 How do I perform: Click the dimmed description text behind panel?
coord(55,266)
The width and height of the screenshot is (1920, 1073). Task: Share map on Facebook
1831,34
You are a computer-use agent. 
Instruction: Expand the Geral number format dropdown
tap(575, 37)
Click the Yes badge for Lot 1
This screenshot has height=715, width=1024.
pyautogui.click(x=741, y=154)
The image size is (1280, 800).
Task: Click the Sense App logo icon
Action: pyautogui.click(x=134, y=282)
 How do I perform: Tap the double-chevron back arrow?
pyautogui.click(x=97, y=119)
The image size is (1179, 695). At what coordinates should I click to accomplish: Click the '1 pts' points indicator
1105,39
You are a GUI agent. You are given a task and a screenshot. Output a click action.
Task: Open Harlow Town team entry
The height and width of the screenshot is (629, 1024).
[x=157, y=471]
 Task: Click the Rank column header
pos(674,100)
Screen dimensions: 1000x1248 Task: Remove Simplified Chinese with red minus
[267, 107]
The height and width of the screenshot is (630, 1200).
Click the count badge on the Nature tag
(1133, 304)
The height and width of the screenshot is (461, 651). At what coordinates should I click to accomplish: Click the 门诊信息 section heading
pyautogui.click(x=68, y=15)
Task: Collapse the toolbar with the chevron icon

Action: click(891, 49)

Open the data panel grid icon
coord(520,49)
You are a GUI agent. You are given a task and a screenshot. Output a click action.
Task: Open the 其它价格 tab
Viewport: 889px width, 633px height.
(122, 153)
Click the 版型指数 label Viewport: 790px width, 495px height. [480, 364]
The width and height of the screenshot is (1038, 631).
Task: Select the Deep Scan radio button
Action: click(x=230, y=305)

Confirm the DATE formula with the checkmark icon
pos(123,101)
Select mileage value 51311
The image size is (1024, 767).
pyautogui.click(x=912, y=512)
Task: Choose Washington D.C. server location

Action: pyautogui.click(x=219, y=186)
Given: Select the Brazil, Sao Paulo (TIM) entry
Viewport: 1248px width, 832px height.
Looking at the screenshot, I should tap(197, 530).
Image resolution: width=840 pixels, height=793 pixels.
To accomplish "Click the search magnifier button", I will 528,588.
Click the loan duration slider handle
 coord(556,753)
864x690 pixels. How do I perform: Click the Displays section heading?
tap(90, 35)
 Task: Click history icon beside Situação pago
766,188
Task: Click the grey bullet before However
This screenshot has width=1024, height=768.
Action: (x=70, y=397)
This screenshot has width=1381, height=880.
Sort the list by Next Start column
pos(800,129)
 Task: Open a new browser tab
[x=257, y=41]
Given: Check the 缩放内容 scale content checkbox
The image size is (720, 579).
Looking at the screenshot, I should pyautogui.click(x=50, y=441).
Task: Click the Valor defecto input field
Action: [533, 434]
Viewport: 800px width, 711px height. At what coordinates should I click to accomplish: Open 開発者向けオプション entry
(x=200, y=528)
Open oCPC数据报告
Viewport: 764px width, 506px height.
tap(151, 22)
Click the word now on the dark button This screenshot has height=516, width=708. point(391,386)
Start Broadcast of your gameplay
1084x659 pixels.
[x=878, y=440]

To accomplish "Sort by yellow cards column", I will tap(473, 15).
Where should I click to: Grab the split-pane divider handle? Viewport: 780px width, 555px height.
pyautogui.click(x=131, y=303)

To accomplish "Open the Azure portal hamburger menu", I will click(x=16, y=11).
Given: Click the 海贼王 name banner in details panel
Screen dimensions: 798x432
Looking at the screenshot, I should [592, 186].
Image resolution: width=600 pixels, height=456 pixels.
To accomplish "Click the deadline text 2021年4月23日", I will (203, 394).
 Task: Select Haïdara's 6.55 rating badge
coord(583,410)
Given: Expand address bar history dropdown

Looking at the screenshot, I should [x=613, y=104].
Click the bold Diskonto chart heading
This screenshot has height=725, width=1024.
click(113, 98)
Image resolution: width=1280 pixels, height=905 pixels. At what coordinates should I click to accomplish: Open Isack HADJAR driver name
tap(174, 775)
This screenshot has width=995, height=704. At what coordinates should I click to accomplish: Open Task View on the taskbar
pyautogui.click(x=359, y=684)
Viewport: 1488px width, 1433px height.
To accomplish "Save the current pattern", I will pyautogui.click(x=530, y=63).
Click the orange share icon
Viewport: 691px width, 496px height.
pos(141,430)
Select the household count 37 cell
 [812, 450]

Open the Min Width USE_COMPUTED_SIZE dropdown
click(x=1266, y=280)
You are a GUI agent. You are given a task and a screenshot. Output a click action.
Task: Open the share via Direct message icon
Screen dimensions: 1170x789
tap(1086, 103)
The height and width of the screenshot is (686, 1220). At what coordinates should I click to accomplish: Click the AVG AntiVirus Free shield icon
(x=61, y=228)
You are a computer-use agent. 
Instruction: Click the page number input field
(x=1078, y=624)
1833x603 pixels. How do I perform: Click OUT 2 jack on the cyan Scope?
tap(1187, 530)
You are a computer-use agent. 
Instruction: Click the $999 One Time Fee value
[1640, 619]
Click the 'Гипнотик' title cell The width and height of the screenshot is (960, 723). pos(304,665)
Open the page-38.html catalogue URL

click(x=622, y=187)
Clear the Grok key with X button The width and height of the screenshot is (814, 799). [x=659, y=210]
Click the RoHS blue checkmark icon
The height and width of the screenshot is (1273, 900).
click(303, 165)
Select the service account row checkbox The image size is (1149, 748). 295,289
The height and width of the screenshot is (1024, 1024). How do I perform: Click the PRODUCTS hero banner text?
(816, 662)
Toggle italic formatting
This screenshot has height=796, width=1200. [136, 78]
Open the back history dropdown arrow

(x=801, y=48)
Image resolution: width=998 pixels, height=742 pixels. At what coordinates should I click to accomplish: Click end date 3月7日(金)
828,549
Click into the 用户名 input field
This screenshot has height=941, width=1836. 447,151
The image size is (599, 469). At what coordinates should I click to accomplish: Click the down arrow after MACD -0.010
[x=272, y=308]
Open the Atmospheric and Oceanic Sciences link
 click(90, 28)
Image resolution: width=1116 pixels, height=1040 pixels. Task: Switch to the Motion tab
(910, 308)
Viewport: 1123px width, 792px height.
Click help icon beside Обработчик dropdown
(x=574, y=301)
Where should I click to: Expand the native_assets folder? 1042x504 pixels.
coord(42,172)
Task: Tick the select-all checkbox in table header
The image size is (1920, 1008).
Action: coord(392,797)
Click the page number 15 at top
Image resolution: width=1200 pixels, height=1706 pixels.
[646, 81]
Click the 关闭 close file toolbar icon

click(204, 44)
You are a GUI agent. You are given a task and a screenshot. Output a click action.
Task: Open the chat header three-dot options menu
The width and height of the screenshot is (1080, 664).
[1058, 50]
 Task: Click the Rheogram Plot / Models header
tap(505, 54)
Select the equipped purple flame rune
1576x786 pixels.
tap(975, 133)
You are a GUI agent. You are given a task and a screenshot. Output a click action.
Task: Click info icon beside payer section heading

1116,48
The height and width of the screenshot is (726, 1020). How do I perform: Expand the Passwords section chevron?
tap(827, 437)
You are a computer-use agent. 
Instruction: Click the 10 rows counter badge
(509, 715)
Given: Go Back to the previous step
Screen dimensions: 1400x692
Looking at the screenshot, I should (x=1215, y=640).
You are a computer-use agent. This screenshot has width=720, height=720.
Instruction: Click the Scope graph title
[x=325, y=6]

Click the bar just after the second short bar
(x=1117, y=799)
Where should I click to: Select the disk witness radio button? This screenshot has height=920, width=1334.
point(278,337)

-------

About this exercise >>
Each line in the listing above is to be returned unchanged.

Solved exercise >>
 How do I perform: Click the dimmed description text behind panel?
coord(55,266)
The width and height of the screenshot is (1920, 1073). Task: Share map on Facebook
1831,34
You are a computer-use agent. 
Instruction: Expand the Geral number format dropdown
tap(575, 37)
Click the Yes badge for Lot 1
This screenshot has height=715, width=1024.
pyautogui.click(x=741, y=154)
The image size is (1280, 800).
Task: Click the Sense App logo icon
Action: pyautogui.click(x=134, y=282)
 How do I perform: Tap the double-chevron back arrow?
pyautogui.click(x=97, y=119)
The image size is (1179, 695). At what coordinates should I click to accomplish: Click the '1 pts' points indicator
1105,39
You are a GUI agent. You are given a task and a screenshot. Output a click action.
Task: Open Harlow Town team entry
The height and width of the screenshot is (629, 1024).
[x=157, y=471]
 Task: Click the Rank column header
pos(674,100)
Screen dimensions: 1000x1248 Task: Remove Simplified Chinese with red minus
[267, 107]
The height and width of the screenshot is (630, 1200).
Click the count badge on the Nature tag
(1133, 304)
The height and width of the screenshot is (461, 651). At what coordinates should I click to accomplish: Click the 门诊信息 section heading
pyautogui.click(x=68, y=15)
Task: Collapse the toolbar with the chevron icon

Action: click(891, 49)

Open the data panel grid icon
coord(520,49)
You are a GUI agent. You are given a task and a screenshot. Output a click action.
Task: Open the 其它价格 tab
Viewport: 889px width, 633px height.
(122, 153)
Click the 版型指数 label Viewport: 790px width, 495px height. [480, 364]
The width and height of the screenshot is (1038, 631).
Task: Select the Deep Scan radio button
Action: click(x=230, y=305)

Confirm the DATE formula with the checkmark icon
pos(123,101)
Select mileage value 51311
The image size is (1024, 767).
pyautogui.click(x=912, y=512)
Task: Choose Washington D.C. server location

Action: pyautogui.click(x=219, y=186)
Given: Select the Brazil, Sao Paulo (TIM) entry
Viewport: 1248px width, 832px height.
Looking at the screenshot, I should tap(197, 530).
Image resolution: width=840 pixels, height=793 pixels.
To accomplish "Click the search magnifier button", I will 528,588.
Click the loan duration slider handle
 coord(556,753)
864x690 pixels. How do I perform: Click the Displays section heading?
tap(90, 35)
 Task: Click history icon beside Situação pago
766,188
Task: Click the grey bullet before However
This screenshot has width=1024, height=768.
Action: (x=70, y=397)
This screenshot has width=1381, height=880.
Sort the list by Next Start column
pos(800,129)
 Task: Open a new browser tab
[x=257, y=41]
Given: Check the 缩放内容 scale content checkbox
The image size is (720, 579).
Looking at the screenshot, I should pyautogui.click(x=50, y=441).
Task: Click the Valor defecto input field
Action: [533, 434]
Viewport: 800px width, 711px height. At what coordinates should I click to accomplish: Open 開発者向けオプション entry
(x=200, y=528)
Open oCPC数据报告
Viewport: 764px width, 506px height.
tap(151, 22)
Click the word now on the dark button This screenshot has height=516, width=708. point(391,386)
Start Broadcast of your gameplay
1084x659 pixels.
[x=878, y=440]

To accomplish "Sort by yellow cards column", I will tap(473, 15).
Where should I click to: Grab the split-pane divider handle? Viewport: 780px width, 555px height.
pyautogui.click(x=131, y=303)

To accomplish "Open the Azure portal hamburger menu", I will click(x=16, y=11).
Given: Click the 海贼王 name banner in details panel
Screen dimensions: 798x432
Looking at the screenshot, I should [592, 186].
Image resolution: width=600 pixels, height=456 pixels.
To accomplish "Click the deadline text 2021年4月23日", I will (203, 394).
 Task: Select Haïdara's 6.55 rating badge
coord(583,410)
Given: Expand address bar history dropdown

Looking at the screenshot, I should [x=613, y=104].
Click the bold Diskonto chart heading
This screenshot has height=725, width=1024.
click(113, 98)
Image resolution: width=1280 pixels, height=905 pixels. At what coordinates should I click to accomplish: Open Isack HADJAR driver name
tap(174, 775)
This screenshot has width=995, height=704. At what coordinates should I click to accomplish: Open Task View on the taskbar
pyautogui.click(x=359, y=684)
Viewport: 1488px width, 1433px height.
To accomplish "Save the current pattern", I will pyautogui.click(x=530, y=63).
Click the orange share icon
Viewport: 691px width, 496px height.
pos(141,430)
Select the household count 37 cell
 [812, 450]

Open the Min Width USE_COMPUTED_SIZE dropdown
click(x=1266, y=280)
You are a GUI agent. You are given a task and a screenshot. Output a click action.
Task: Open the share via Direct message icon
Screen dimensions: 1170x789
tap(1086, 103)
The height and width of the screenshot is (686, 1220). At what coordinates should I click to accomplish: Click the AVG AntiVirus Free shield icon
(x=61, y=228)
You are a computer-use agent. 
Instruction: Click the page number input field
(x=1078, y=624)
1833x603 pixels. How do I perform: Click OUT 2 jack on the cyan Scope?
tap(1187, 530)
You are a computer-use agent. 
Instruction: Click the $999 One Time Fee value
[1640, 619]
Click the 'Гипнотик' title cell The width and height of the screenshot is (960, 723). pos(304,665)
Open the page-38.html catalogue URL

click(x=622, y=187)
Clear the Grok key with X button The width and height of the screenshot is (814, 799). [x=659, y=210]
Click the RoHS blue checkmark icon
The height and width of the screenshot is (1273, 900).
click(303, 165)
Select the service account row checkbox The image size is (1149, 748). 295,289
The height and width of the screenshot is (1024, 1024). How do I perform: Click the PRODUCTS hero banner text?
(816, 662)
Toggle italic formatting
This screenshot has height=796, width=1200. [136, 78]
Open the back history dropdown arrow

(x=801, y=48)
Image resolution: width=998 pixels, height=742 pixels. At what coordinates should I click to accomplish: Click end date 3月7日(金)
828,549
Click into the 用户名 input field
This screenshot has height=941, width=1836. 447,151
The image size is (599, 469). At what coordinates should I click to accomplish: Click the down arrow after MACD -0.010
[x=272, y=308]
Open the Atmospheric and Oceanic Sciences link
 click(90, 28)
Image resolution: width=1116 pixels, height=1040 pixels. Task: Switch to the Motion tab
(910, 308)
Viewport: 1123px width, 792px height.
Click help icon beside Обработчик dropdown
(x=574, y=301)
Where should I click to: Expand the native_assets folder? 1042x504 pixels.
coord(42,172)
Task: Tick the select-all checkbox in table header
The image size is (1920, 1008).
Action: coord(392,797)
Click the page number 15 at top
Image resolution: width=1200 pixels, height=1706 pixels.
[646, 81]
Click the 关闭 close file toolbar icon

click(204, 44)
You are a GUI agent. You are given a task and a screenshot. Output a click action.
Task: Open the chat header three-dot options menu
The width and height of the screenshot is (1080, 664).
[1058, 50]
 Task: Click the Rheogram Plot / Models header
tap(505, 54)
Select the equipped purple flame rune
1576x786 pixels.
tap(975, 133)
You are a GUI agent. You are given a task and a screenshot. Output a click action.
Task: Click info icon beside payer section heading

1116,48
The height and width of the screenshot is (726, 1020). How do I perform: Expand the Passwords section chevron?
tap(827, 437)
You are a computer-use agent. 
Instruction: Click the 10 rows counter badge
(509, 715)
Given: Go Back to the previous step
Screen dimensions: 1400x692
Looking at the screenshot, I should (x=1215, y=640).
You are a computer-use agent. This screenshot has width=720, height=720.
Instruction: Click the Scope graph title
[x=325, y=6]

Click the bar just after the second short bar
(x=1117, y=799)
Where should I click to: Select the disk witness radio button? This screenshot has height=920, width=1334.
point(278,337)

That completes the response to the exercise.